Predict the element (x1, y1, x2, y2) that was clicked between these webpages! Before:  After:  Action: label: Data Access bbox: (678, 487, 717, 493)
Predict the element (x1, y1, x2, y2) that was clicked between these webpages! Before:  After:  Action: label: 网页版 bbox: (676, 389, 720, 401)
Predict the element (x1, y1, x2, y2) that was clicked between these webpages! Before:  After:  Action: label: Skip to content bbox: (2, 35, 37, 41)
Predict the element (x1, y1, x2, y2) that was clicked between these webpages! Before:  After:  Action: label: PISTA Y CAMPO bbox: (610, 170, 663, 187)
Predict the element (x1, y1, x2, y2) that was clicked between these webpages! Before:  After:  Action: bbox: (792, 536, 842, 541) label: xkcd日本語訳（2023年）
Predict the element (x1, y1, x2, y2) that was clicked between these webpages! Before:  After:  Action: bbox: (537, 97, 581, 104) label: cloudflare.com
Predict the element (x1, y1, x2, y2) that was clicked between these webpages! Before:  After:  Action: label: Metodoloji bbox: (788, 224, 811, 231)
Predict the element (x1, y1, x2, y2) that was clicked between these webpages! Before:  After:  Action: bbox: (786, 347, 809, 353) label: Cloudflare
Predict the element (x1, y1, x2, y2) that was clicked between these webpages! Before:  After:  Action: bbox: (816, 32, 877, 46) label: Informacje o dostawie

----

→ PROBLEM
Please copy out every one of the records above word for word, with nothing changed.

→ RESULT
Predict the element (x1, y1, x2, y2) that was clicked between these webpages! Before:  After:  Action: label: Data Access bbox: (678, 487, 717, 493)
Predict the element (x1, y1, x2, y2) that was clicked between these webpages! Before:  After:  Action: label: 网页版 bbox: (676, 389, 720, 401)
Predict the element (x1, y1, x2, y2) that was clicked between these webpages! Before:  After:  Action: label: Skip to content bbox: (2, 35, 37, 41)
Predict the element (x1, y1, x2, y2) that was clicked between these webpages! Before:  After:  Action: label: PISTA Y CAMPO bbox: (610, 170, 663, 187)
Predict the element (x1, y1, x2, y2) that was clicked between these webpages! Before:  After:  Action: bbox: (792, 536, 842, 541) label: xkcd日本語訳（2023年）
Predict the element (x1, y1, x2, y2) that was clicked between these webpages! Before:  After:  Action: bbox: (537, 97, 581, 104) label: cloudflare.com
Predict the element (x1, y1, x2, y2) that was clicked between these webpages! Before:  After:  Action: label: Metodoloji bbox: (788, 224, 811, 231)
Predict the element (x1, y1, x2, y2) that was clicked between these webpages! Before:  After:  Action: bbox: (786, 347, 809, 353) label: Cloudflare
Predict the element (x1, y1, x2, y2) that was clicked between these webpages! Before:  After:  Action: bbox: (816, 32, 877, 46) label: Informacje o dostawie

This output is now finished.